(Stored data)
- - - - -

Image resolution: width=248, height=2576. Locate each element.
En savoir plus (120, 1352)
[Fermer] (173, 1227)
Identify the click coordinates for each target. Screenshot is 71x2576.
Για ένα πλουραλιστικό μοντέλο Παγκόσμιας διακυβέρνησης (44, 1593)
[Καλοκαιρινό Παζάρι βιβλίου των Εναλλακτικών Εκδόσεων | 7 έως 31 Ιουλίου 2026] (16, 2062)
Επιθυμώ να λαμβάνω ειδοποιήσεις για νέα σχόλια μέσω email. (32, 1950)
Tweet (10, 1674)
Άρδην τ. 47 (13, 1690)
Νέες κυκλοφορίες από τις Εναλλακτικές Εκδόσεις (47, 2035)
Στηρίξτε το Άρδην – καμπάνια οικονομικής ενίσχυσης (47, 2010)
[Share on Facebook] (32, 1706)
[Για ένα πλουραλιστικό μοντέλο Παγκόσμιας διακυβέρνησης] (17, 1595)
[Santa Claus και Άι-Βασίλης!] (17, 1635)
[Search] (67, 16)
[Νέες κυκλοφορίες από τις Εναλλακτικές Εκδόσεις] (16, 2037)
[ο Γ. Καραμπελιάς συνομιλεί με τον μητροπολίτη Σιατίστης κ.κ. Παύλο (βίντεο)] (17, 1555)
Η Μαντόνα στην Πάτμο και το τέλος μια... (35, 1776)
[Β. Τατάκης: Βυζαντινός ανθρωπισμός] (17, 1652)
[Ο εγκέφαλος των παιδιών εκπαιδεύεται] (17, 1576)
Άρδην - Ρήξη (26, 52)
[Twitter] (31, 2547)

- - - - -

■ Assigned task: In the answer, return exactly the lines from the line containing "Η Μαντόνα στην" to the end of the records above, and no others.

■ Answer:
Η Μαντόνα στην Πάτμο και το τέλος μια... (35, 1776)
[Β. Τατάκης: Βυζαντινός ανθρωπισμός] (17, 1652)
[Ο εγκέφαλος των παιδιών εκπαιδεύεται] (17, 1576)
Άρδην - Ρήξη (26, 52)
[Twitter] (31, 2547)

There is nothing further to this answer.